DOCUMENT SECTION:
Join us for The Future of Food Conversation Series!

The Future of Food: Reimagining Urban and Peri-urban Land Use for a Just and Regenerative Food Future

Nashville is one of our country’s fastest growing cities and yet significant tracts of agricultural land exist both within, and just beyond, our city’s limits. In this conversation, we are hearing from community members who are reimagining and rethinking our relationships with land and how we may connect growers–from hobby gardeners to farmers–with the land and resources they need to grow food for themselves and their communities.

The moderated panel discussion will be followed by open Q&A and an opportunity for community conversation and networking.

This event is free and open to the public.

STORED DATA:
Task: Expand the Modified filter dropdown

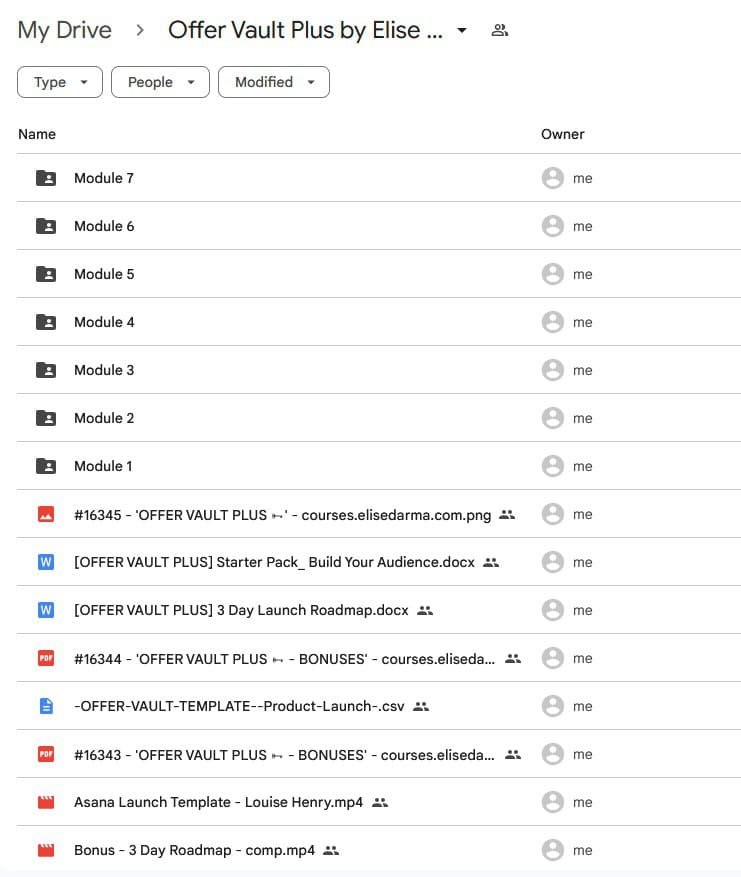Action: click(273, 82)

--

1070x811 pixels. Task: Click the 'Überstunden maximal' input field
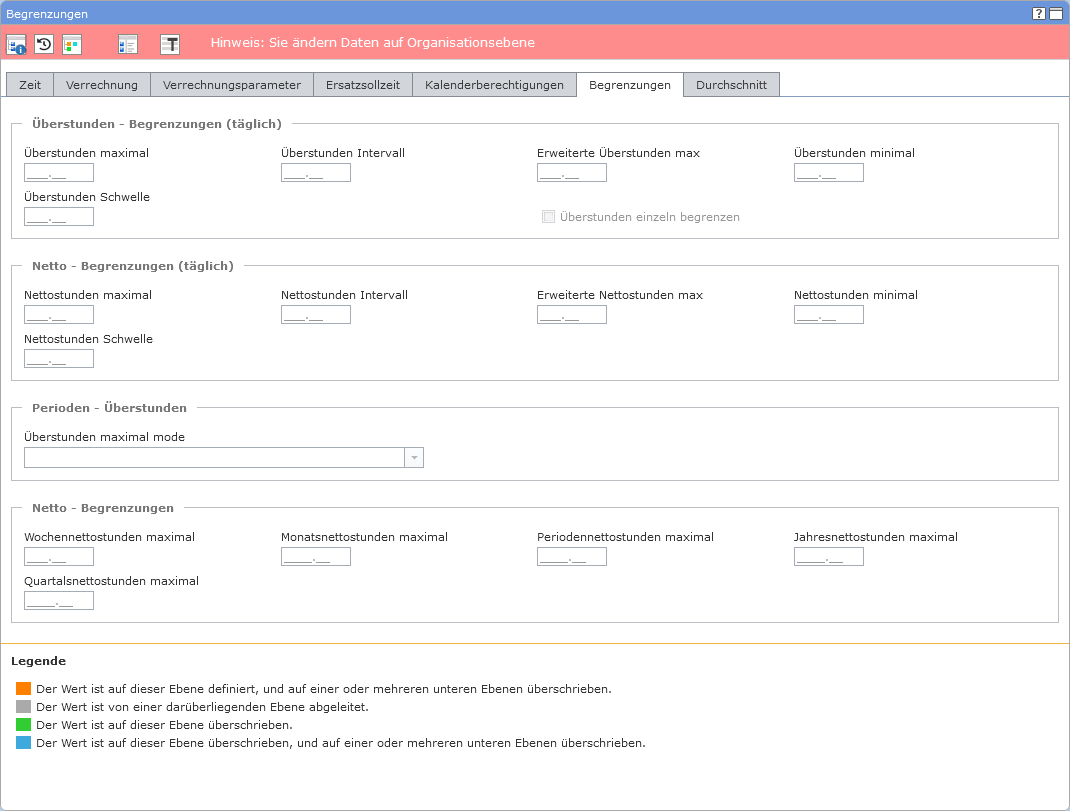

REQUIREMENTS:
A. According to the Future of Food event announcement, what follows the moderated panel discussion?
B. Proceed with the Future of Food event announcement, picking up right after its final sentence.

ANSWERS FOR THIS EXERCISE:
A. Open Q&A and an opportunity for community conversation and networking.

B.
About our panelists:

Bridget Bryant

I grew up in Mississippi with my parents and brother. I had the privilege of knowing one set of my great grandparents and both set of my grandparents. My father was a preacher and one of his sermons that I was reminded of was The Rabbit and The Turtle which I think of when things don’t go as planned because they always work out for my greater good. My mother was multitalented. She knew how to sew, crochet, and make ceramics. I remember watching and then eventually helping my great grandmother in her garden and to this day there are fig trees that grow there. My grandfather grew black eyed peas and other veggies in a garden in the neighborhood of Savannah Grove. I wanted to help him so bad but I was too small to do so but that put in motion me wanting to farm along with gardens of my other grandparents and my grandmothers flower garden that I helped her with. I lost my Mom at 15 and that was devastating for a teenage girl, even though I didn’t realize it until later. I lost my father at 20. At 22 I moved to Tennessee with my brother and have been here since.  In 2014 I had my beautiful daughter Isis who was stillborn, later that same year a miscarriage (Phoenix) and in 2016 I was gifted Zyon.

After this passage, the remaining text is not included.